◆ **Exercise details**
Output every line below, from the line containing "Viewport: 1568px width, 772px" through the end of the rows, as a Markdown table with the columns "No." and "Line". Number the lines in order, skip blank lines, and leave the pictures out.

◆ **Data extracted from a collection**
----

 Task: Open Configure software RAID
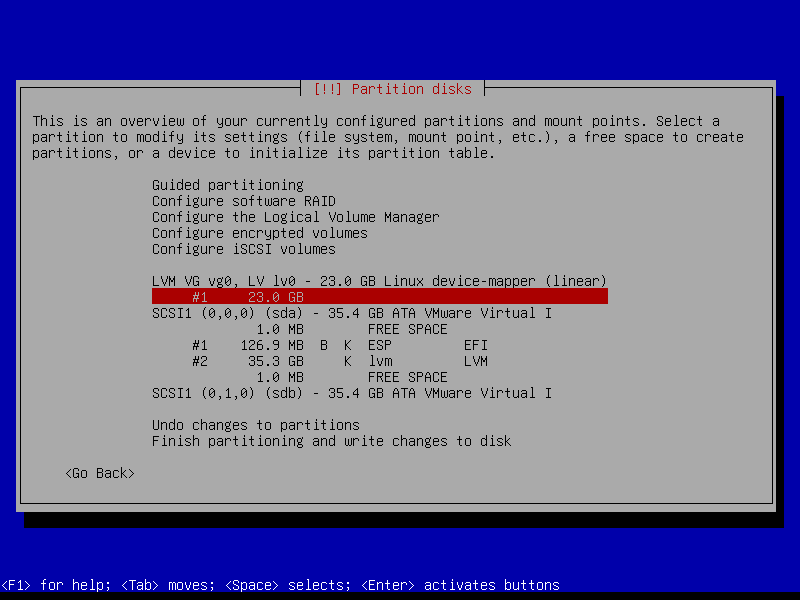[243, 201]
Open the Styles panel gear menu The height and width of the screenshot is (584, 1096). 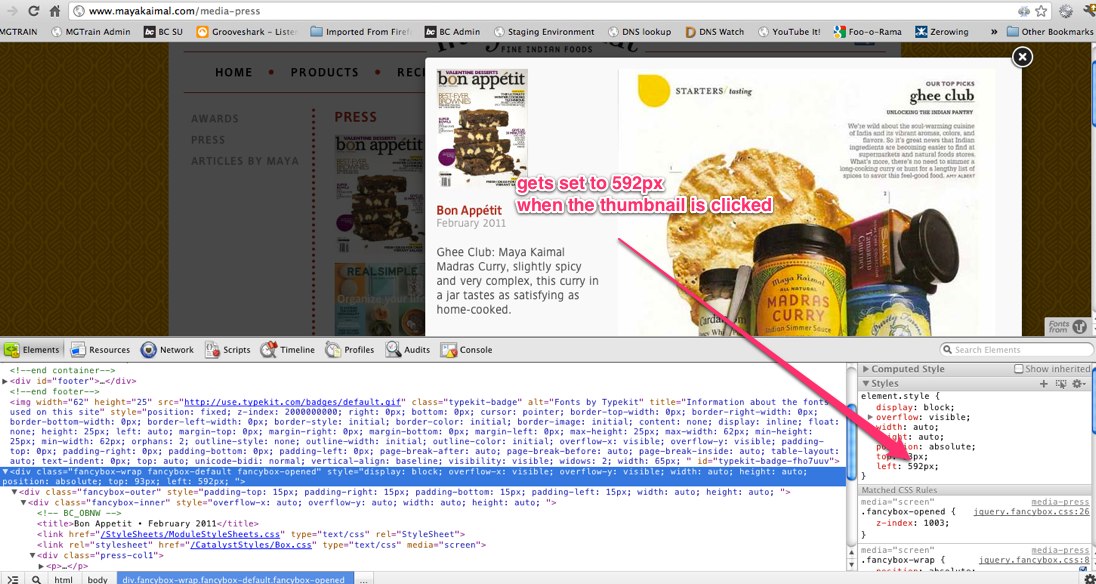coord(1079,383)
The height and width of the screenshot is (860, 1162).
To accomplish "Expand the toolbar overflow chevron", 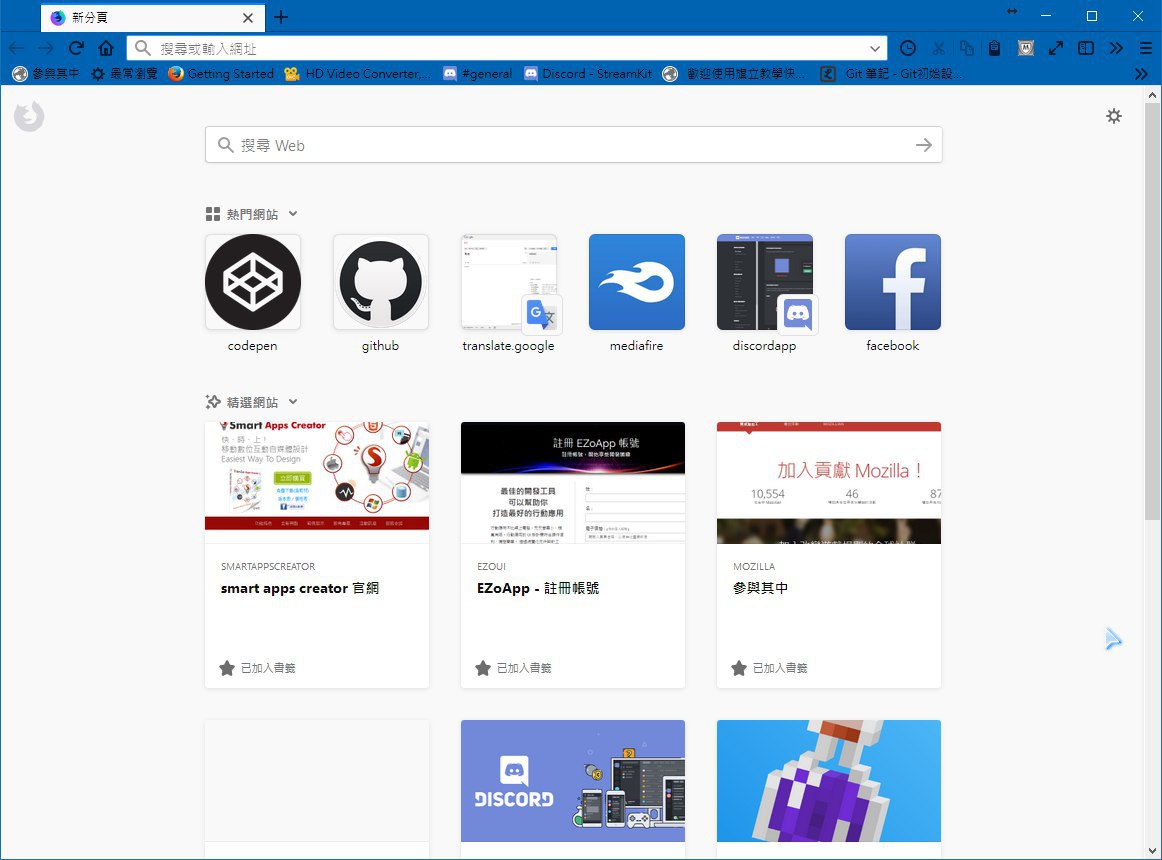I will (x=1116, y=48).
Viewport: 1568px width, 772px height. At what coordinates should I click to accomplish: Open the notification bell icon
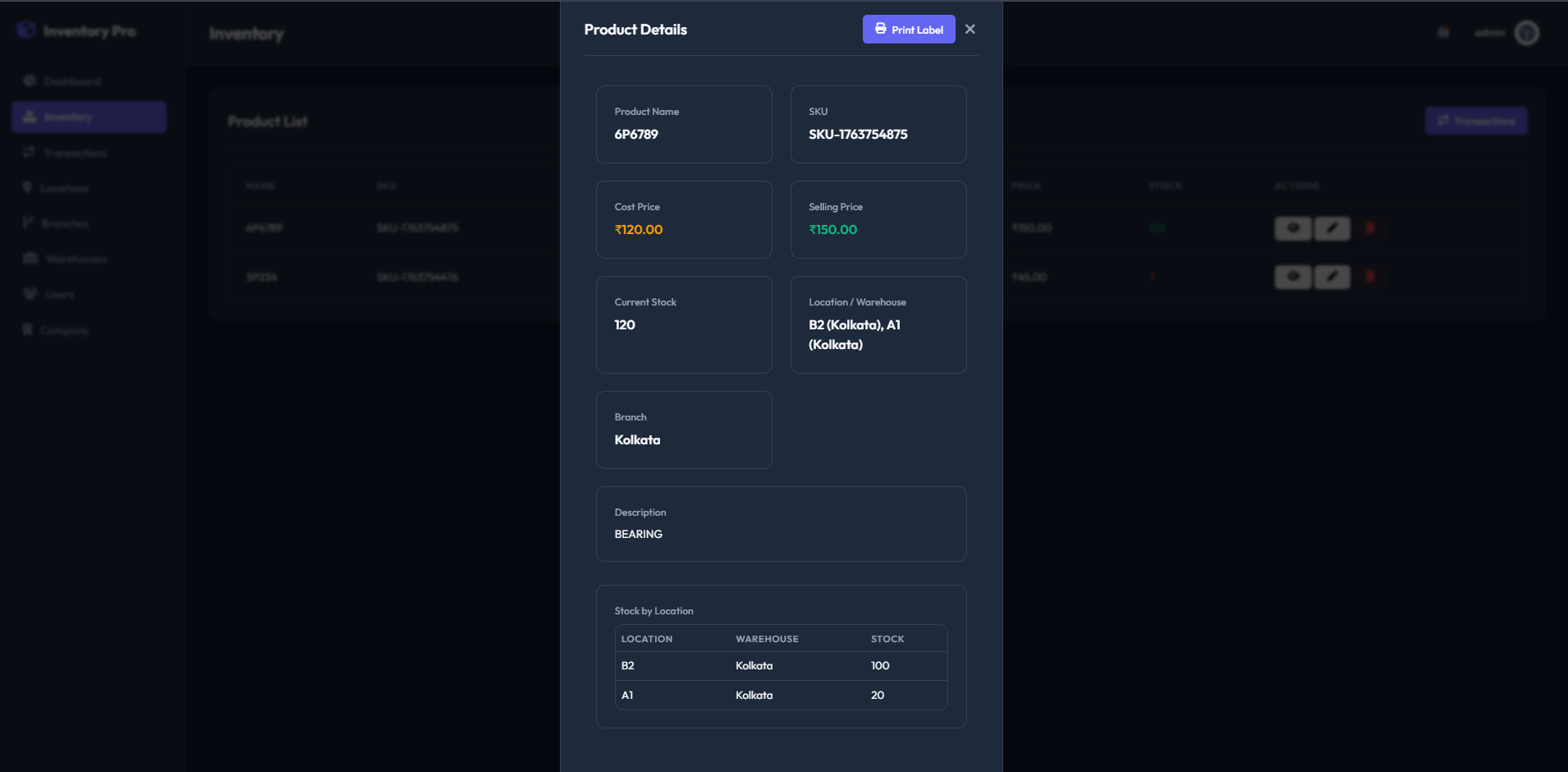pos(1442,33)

----

◆ **Exercise answer**
| No. | Line |
|---|---|
| 1 | Viewport: 1568px width, 772px height. At what coordinates should I click to accomplish: Open the notification bell icon |
| 2 | pos(1442,33) |